[EXERCISE OBJECTIVE]
Please report how many lines in the records below contain the word "each", giving only that number.
[DATA EXTRACT]
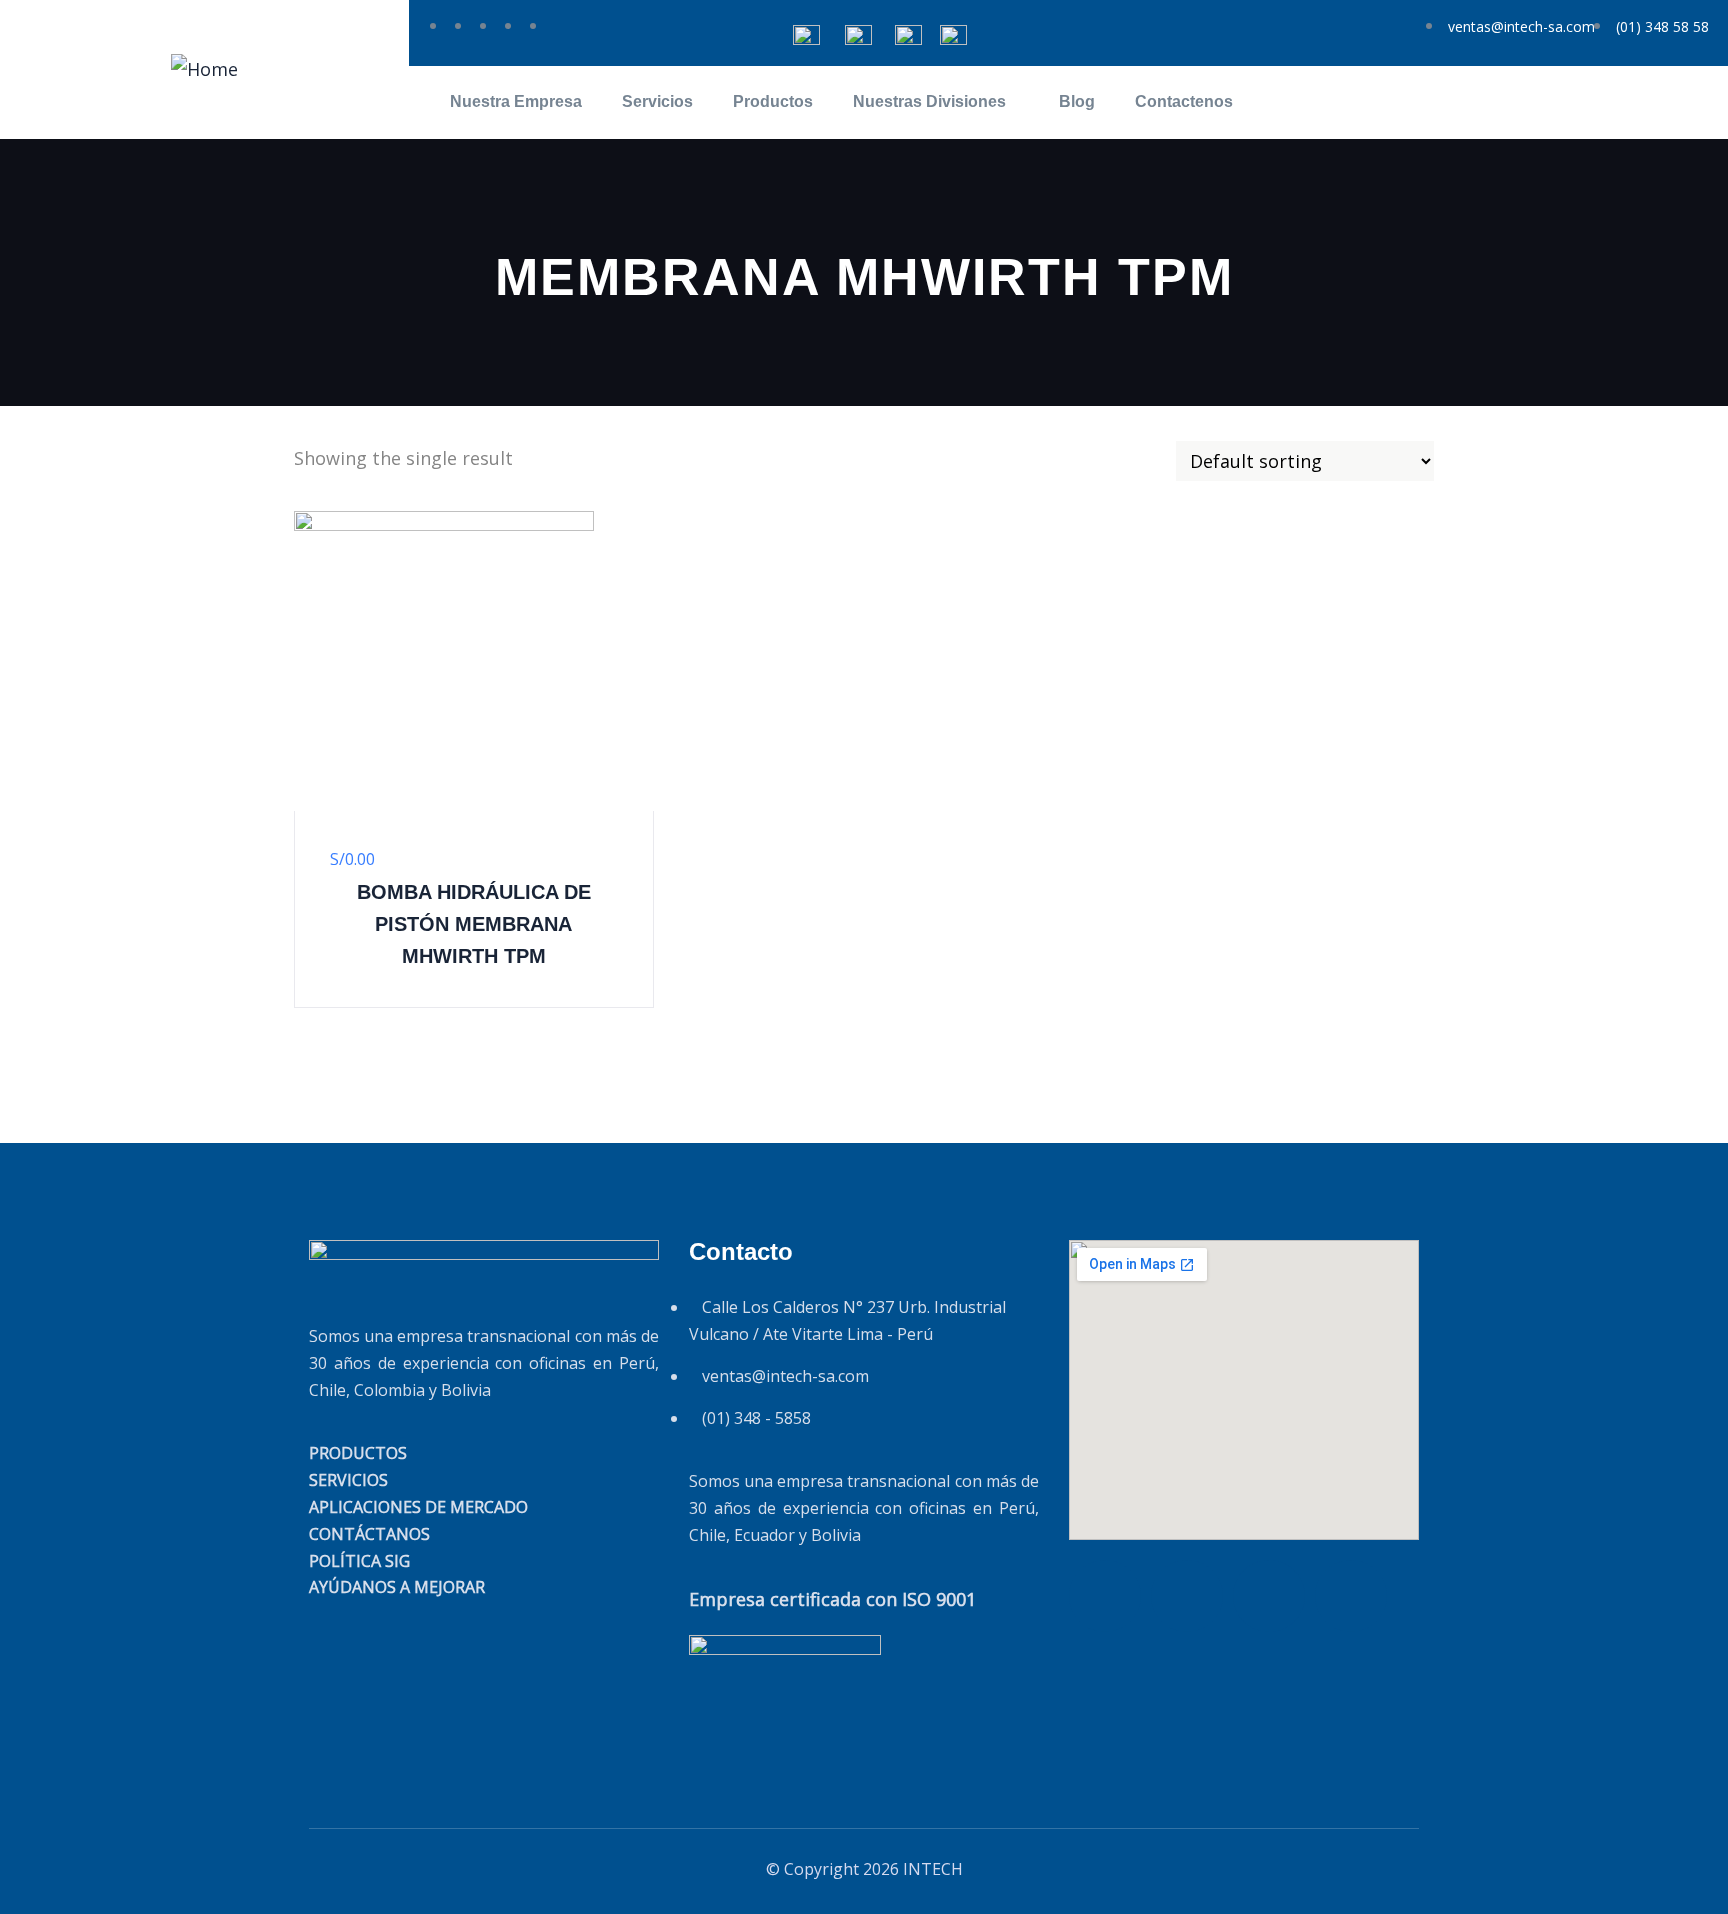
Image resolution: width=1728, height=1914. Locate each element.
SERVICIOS (348, 1480)
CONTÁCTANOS (369, 1534)
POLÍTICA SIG (359, 1561)
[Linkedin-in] (1105, 1596)
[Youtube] (1269, 1596)
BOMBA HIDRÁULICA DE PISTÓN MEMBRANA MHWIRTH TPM (474, 924)
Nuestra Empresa (516, 101)
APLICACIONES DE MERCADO (418, 1507)
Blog (1077, 101)
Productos (773, 101)
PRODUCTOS (358, 1453)
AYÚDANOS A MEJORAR (397, 1587)
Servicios (657, 101)
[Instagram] (1351, 1596)
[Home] (204, 69)
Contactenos (1184, 101)
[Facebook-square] (1187, 1596)
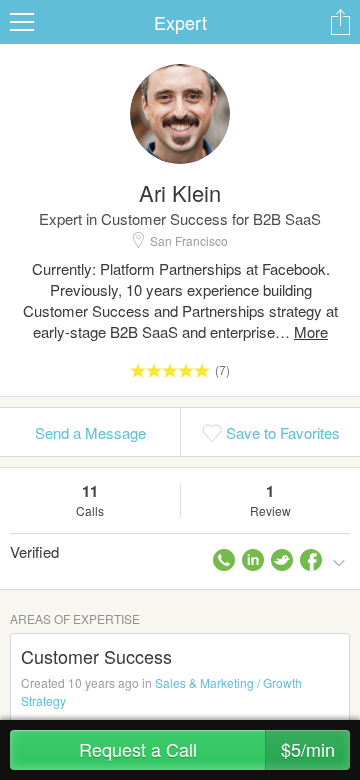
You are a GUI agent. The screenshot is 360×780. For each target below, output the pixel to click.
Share (340, 22)
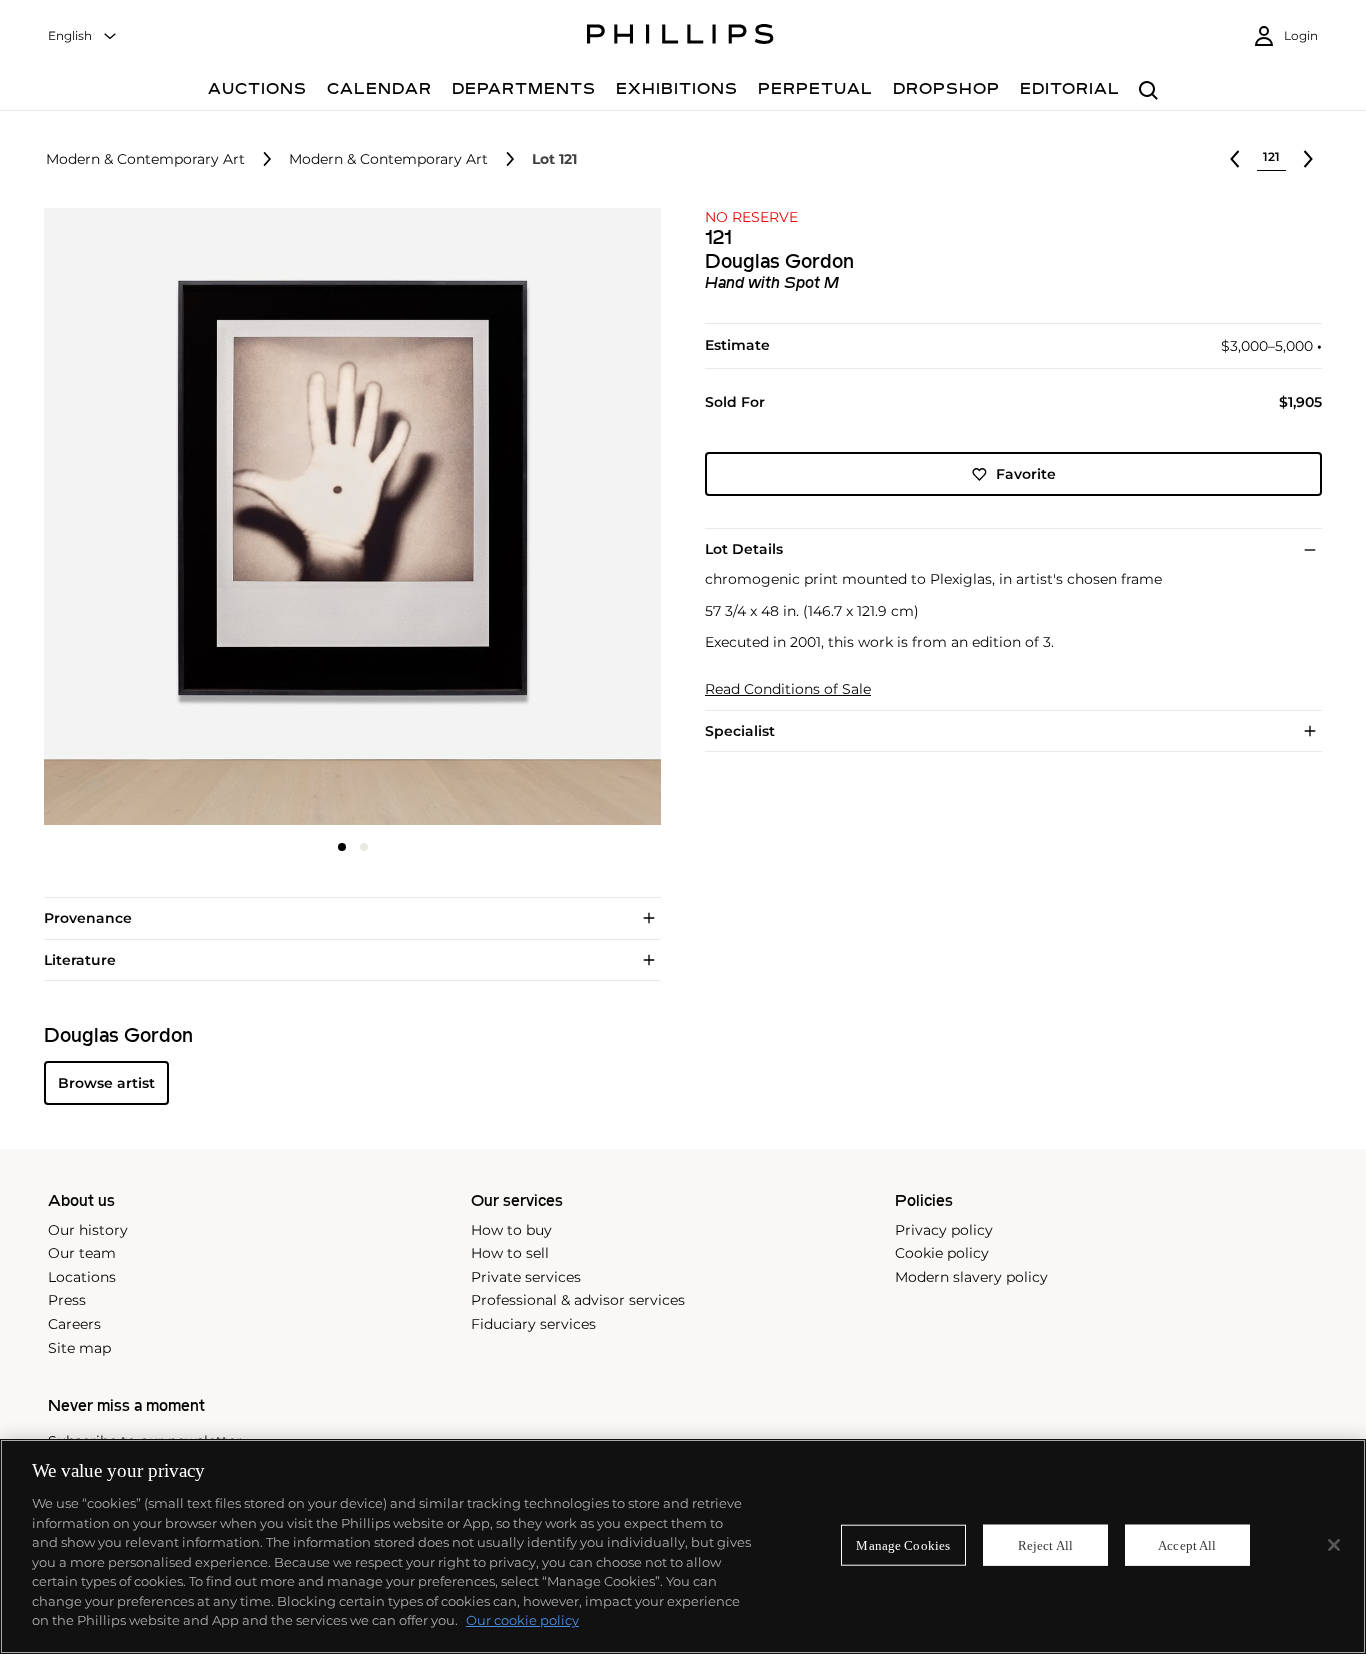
[/DATA EXTRACT]
[TASK OUTPUT]
2